The Indian Army's move to crack down on personnel's use of social media has come after a recent surge in snooping attempts from cyber sleuths of Pakistan and China, a report says. The defence forces have been keeping a close watch on social media use by its personnel and from time to time advising the personnel to desist from posting sensitive information.
Presence of mind
The authorities have banned personnel on "sensitive mission" from using any social media platform to avoid inadvertently leaking critical information about themselves or their mission.

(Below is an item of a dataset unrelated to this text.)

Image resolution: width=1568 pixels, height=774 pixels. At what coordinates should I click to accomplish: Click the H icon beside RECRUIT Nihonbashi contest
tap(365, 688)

Cyber sleuths are able to track the activities of social media users and also know their movements by exploiting social media profiles.
Pakistani intelligence operatives are actively targeting Army personnel and their families."
One of the major attempts apparently prevented when an officer posted under the Sukna-based 33 Corps in the Eastern Command was "automatically added to a WhatsApp group by a suspected Pakistani number" recently, a report on the Economic Times website said. Noting that the officer concerned was alert and "showed a great presence of mind by immediately exiting from the group after taking a screenshot", an official of the 33 Corps said: "Pakistani intelligence operatives are actively targeting Army personnel and their families." Such incidents can be prevented by changing WhatsApp settings to stop any unwanted addition to any unauthorised or undesirable groups, said the advisory.
There have also been several cases over the last couple of years where Pakistani women spies have tried to honey-trap Indian military personnel into divulging classified information, the report says. Even a Group Captain posted at the Indian Air Force (IAF) headquarters in New Delhi fell prey to it last year. Two Army jawans were arrested in a similar case in Rajasthan earlier this month.
The Army Cyber Group (ACG) has flagged "numerous instances of advertent or inadvertent loss of information" through the social media and has asked the officers holding sensitive or important postings to delete or deactivate their Facebook accounts.
ACG has cautioned that the end-to-end encryption of WhatsApp could be rendered "ineffective" if the mobile handset is "compromised". "Inimical agencies are known to possess sophisticated tools for monitoring and analysing data available on social media and open-source platforms to synthesise actionable intelligence. The officers in critical appointments are... at risk of being targeted," the report quotes ACG as saying. Apart from the apps, the smartphones themselves are susceptible to cyber-attacks and ACG has warned officials against using smartphones to discuss official matters. ACG has also stipulated the security audit of smartphones used by some officers as frequently as once in three months to ensure they have not been compromised, it added.